## Work task
A word-for-word copy of the lines below, starting at the line with "Task: Open the Default levels dropdown" and ending at the last one, is what you should give. Omit every picture.

= Beginning of Section =

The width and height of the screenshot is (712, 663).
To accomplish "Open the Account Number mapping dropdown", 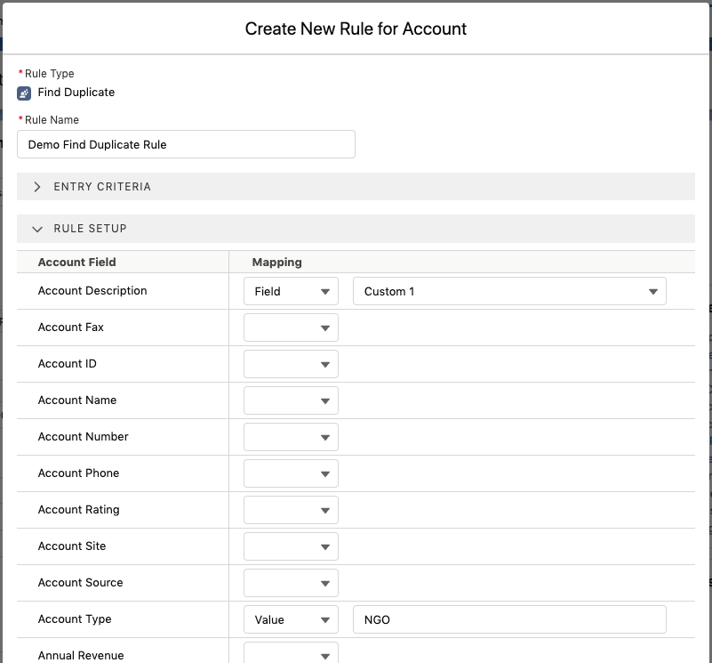I will tap(291, 436).
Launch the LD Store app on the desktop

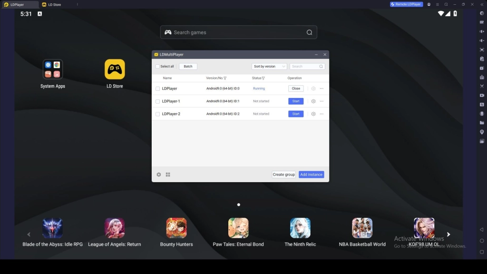pos(114,69)
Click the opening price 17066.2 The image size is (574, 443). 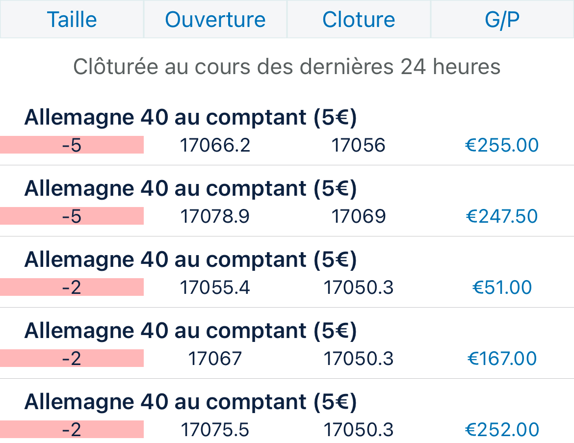click(215, 145)
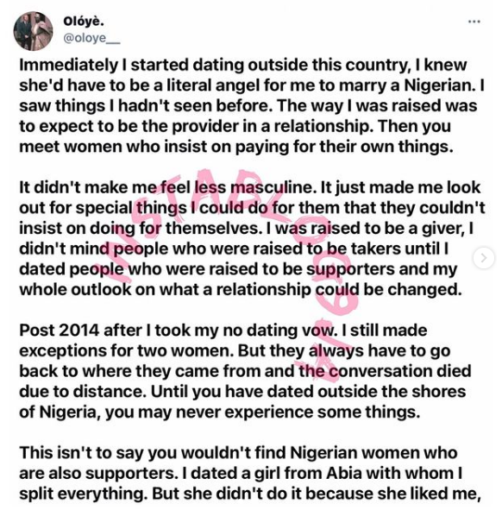Click the display name Olóyè.
Screen dimensions: 502x510
click(84, 22)
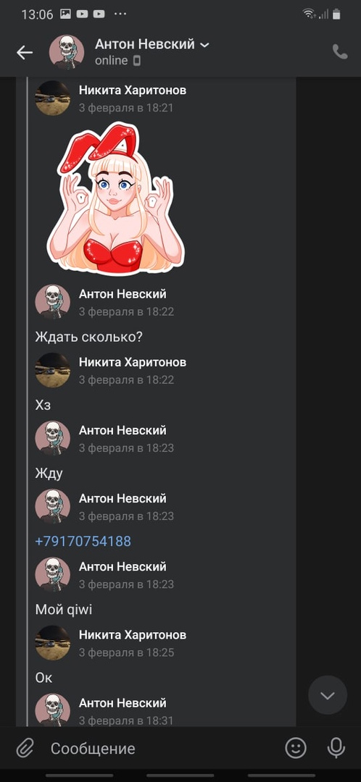This screenshot has height=782, width=361.
Task: Tap Антон Невский name above Жду message
Action: [123, 430]
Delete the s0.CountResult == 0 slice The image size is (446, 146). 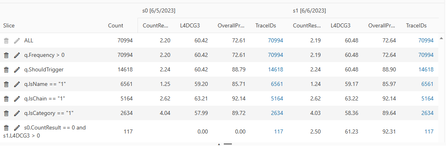pyautogui.click(x=6, y=127)
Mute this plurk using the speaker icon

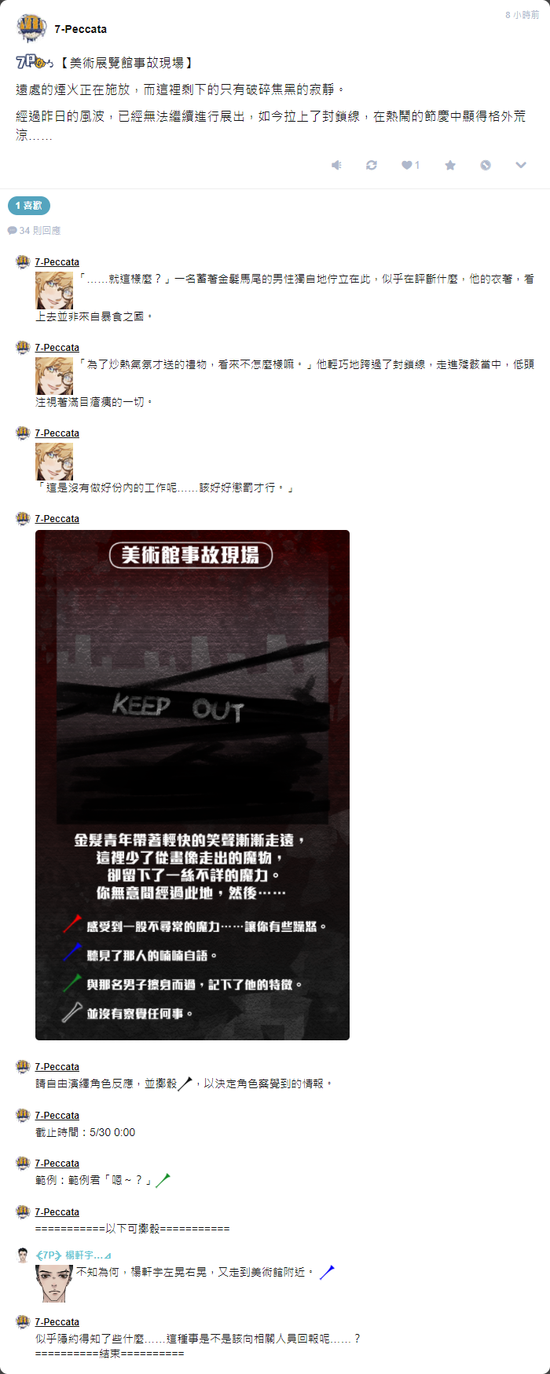336,165
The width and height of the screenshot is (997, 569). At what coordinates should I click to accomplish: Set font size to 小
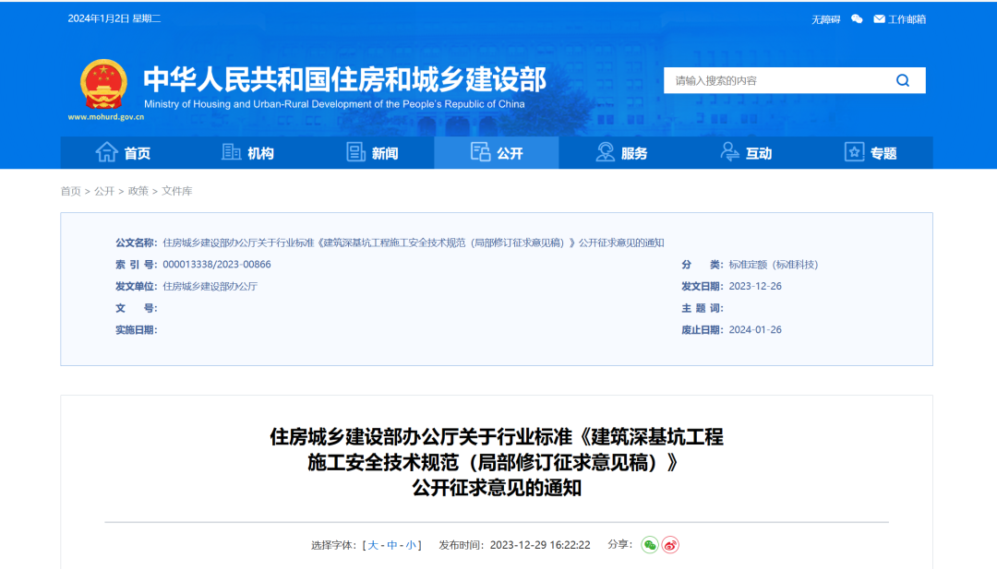[x=411, y=545]
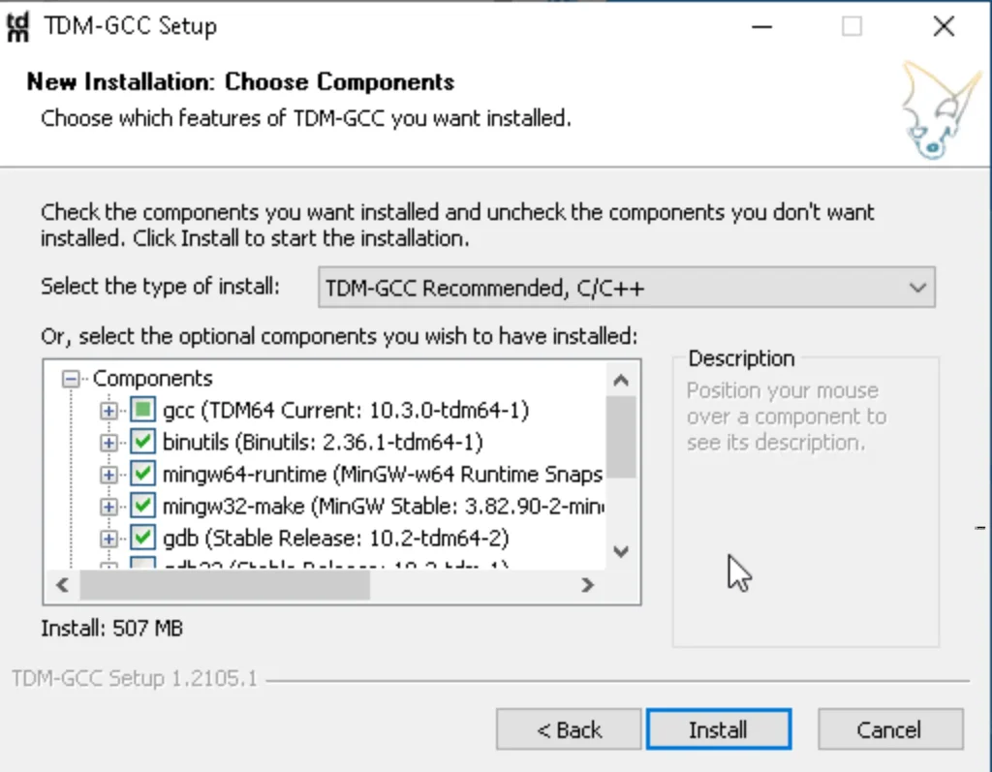Click the component list scroll up arrow

[x=621, y=380]
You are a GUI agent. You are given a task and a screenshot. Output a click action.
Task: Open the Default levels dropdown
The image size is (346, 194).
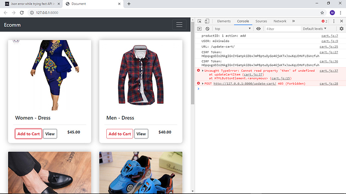click(x=314, y=29)
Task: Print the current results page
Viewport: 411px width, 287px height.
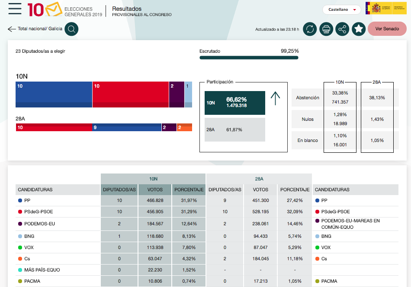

= End of Section =

## Reply to the task
Task: Open the Default levels dropdown
The image size is (346, 194).
click(x=314, y=29)
Task: Print the current results page
Viewport: 411px width, 287px height.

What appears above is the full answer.